Während das Althergebrachte zu dieser Zeit per se über jeden Zweifel erhaben schien und nur in begründeten Fällen modifiziert werden konnte beziehungsweise durfte, musste sich demgegenüber das Neue, das Veränderte direkt in doppelter Hinsicht bewähren: Einerseits musste die Notwendigkeit für eine solche Neuschöpfung aufgezeigt und nachvollziehbar gemacht werden und andererseits galt es, die spezifische Überlegenheit, also den mit der Innovation verbundenen Gewinn gegenüber vorhandenen, anerkannten Vorläufern aufzuzeigen. In diesem besonderen Spannungsfeld, das heißt präziser in der Untersuchung dieser generellen Herausforderung für den Umgang mit Innovativen beziehungsweise dem Bruch mit dem Tradierten begegnen sich die unterschiedlichen Forschungsbeiträge.

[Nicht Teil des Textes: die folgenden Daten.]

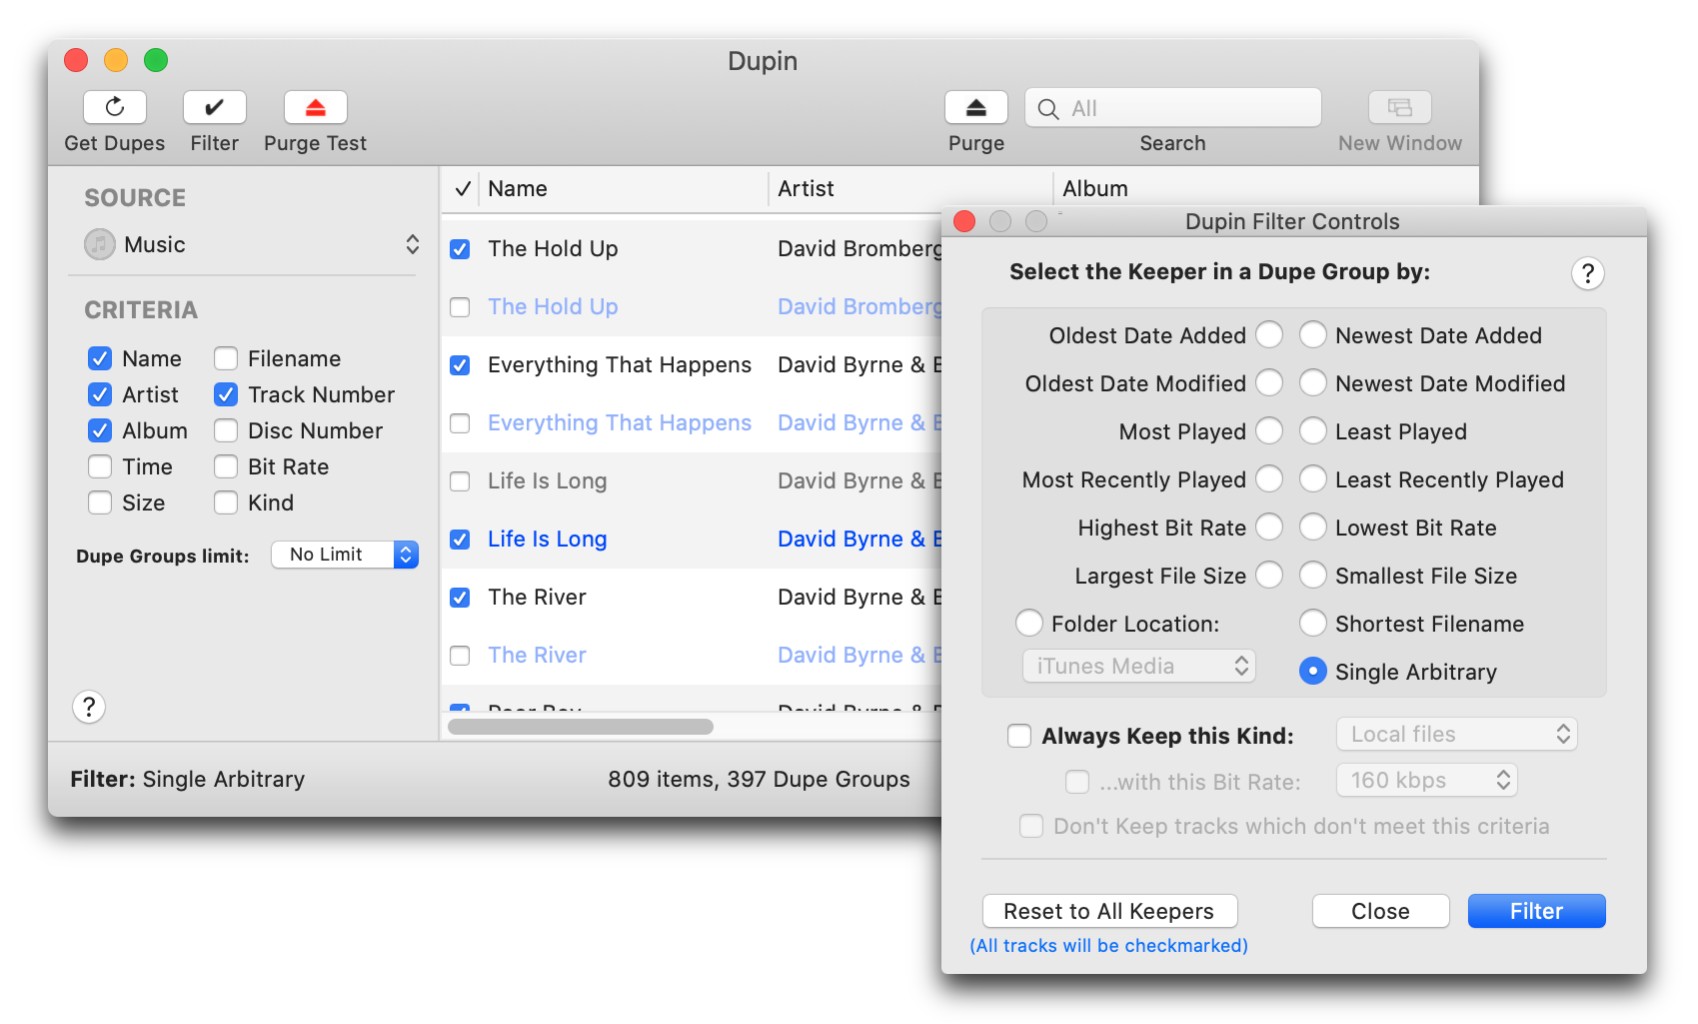The width and height of the screenshot is (1698, 1024).
Task: Uncheck the Track Number criteria
Action: point(226,395)
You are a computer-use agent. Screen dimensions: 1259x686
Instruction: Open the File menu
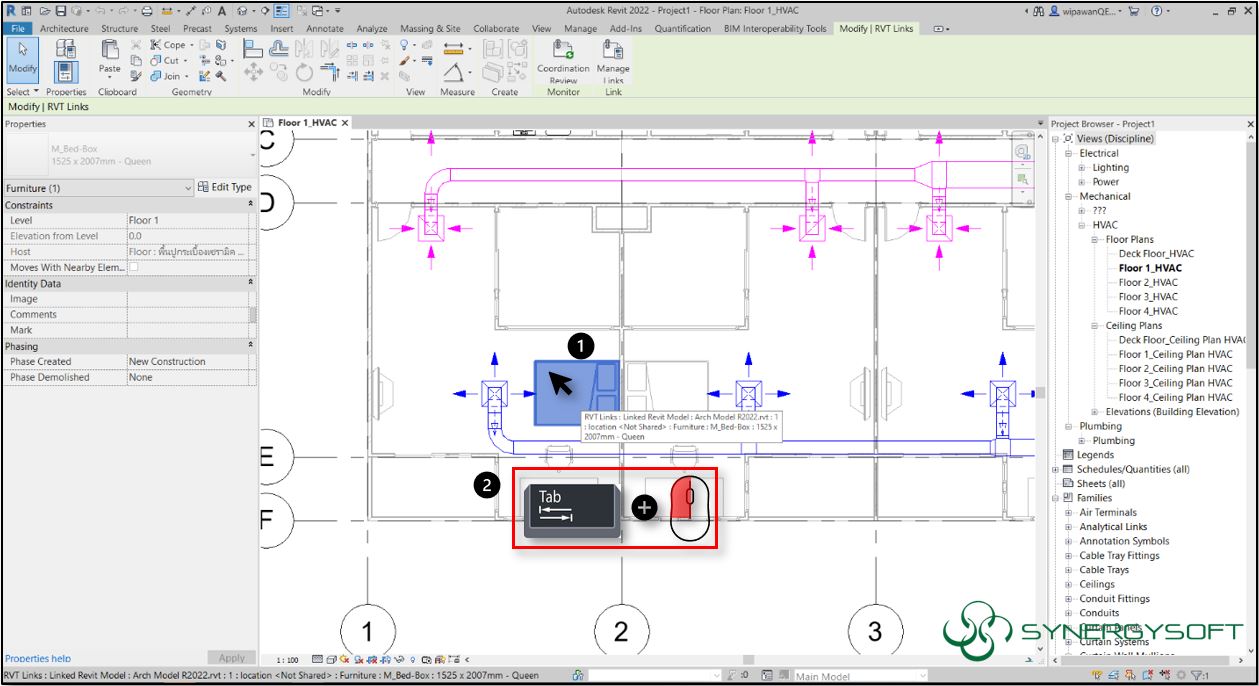point(17,29)
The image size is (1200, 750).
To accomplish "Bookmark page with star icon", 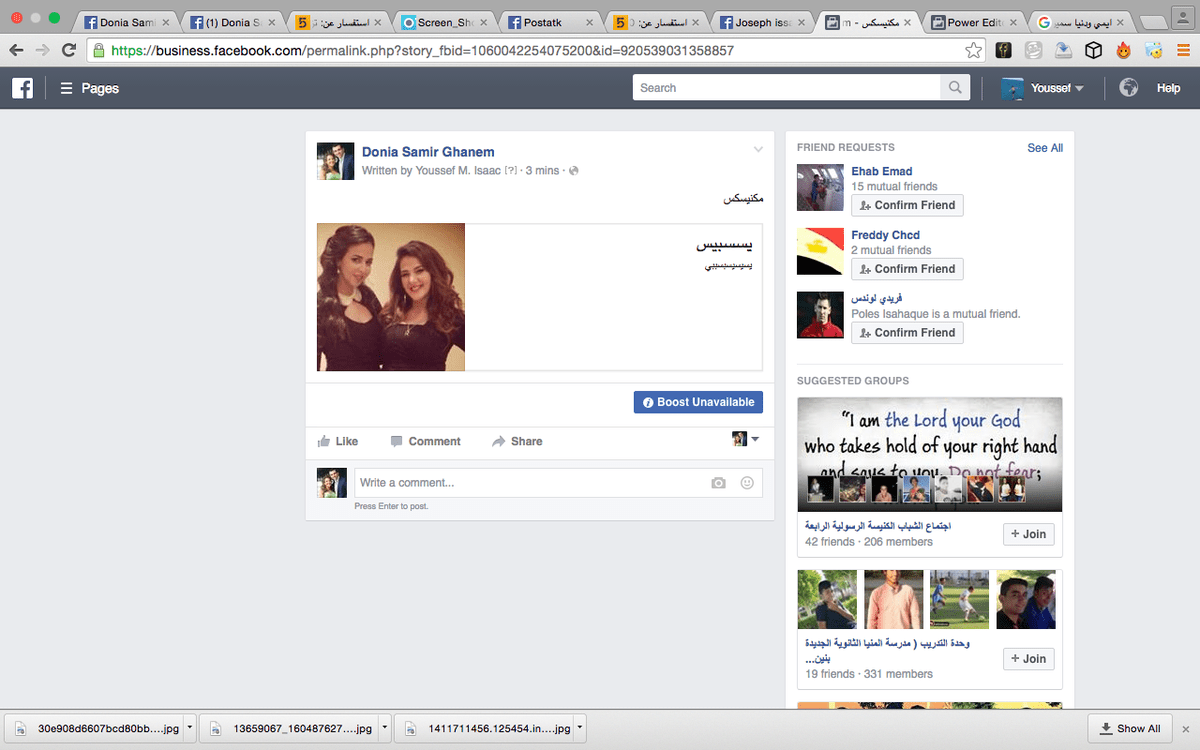I will click(973, 50).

Dabei verbindet die „Modell“-Terminologie die zum Teil sehr unterschiedlichen Ansätze mit einer sehr weit gehaltenen theoretischen Fundierung. Bereits 2008 hat das Herausgeberquartett Christoph Kampmann, Katharina Krause, Eva-Bettina Krems und Anuschka Tischer die Grundlagen dafür mit dem verwandten Sammelband „Konkurrierende Modelle im dynastischen Europa um 1700. Bourbon – Habsburg – Oranien“ gelegt, an dessen Konzeption – im weitesten Sinne – mit „Neue Modelle im Alten Europa“angeknüpft wird. Dabei erfolgt die Definition des „Neue Modelle“-Konzepts innerhalb des Bandes knapp mithilfe zweier Strukturgrößen: Zum einen muss es einen oder mehrere greifbare Urheber der zu beobachtenden Innovationen geben und zum anderen müssen die Neuerungen – ob erfolgreich oder auch nicht – Vorbildcharakter beanspruchen. Kampmann/Krause/Krems/Tischer stellen dazu den gesamten Band mit ihrer Einleitung unter eine doppelte Fragestellung: (1) Welche Rahmenbedingungen ermöglichen beziehungsweise erfordern grundsätzlich die Kreation von Neuem das heißt die Entwicklung neuer Modelle? (2) Welche Strategien der Legitimation beziehungsweise Etablierung erfordern solche Innovationen in einer generell neuerungsskeptischen Umwelt, die das Neue als grundsätzliches Risiko für das Bewährte versteht? Das dennoch weit bleibende Untersuchungsfeld wird dafür sogleich um die zentrale Bedingung eingegrenzt, dass die im Rahmen des Sammelbandes analysierten Modelle obrigkeitsgeleitet beziehungsweise -initiiert sein müssen.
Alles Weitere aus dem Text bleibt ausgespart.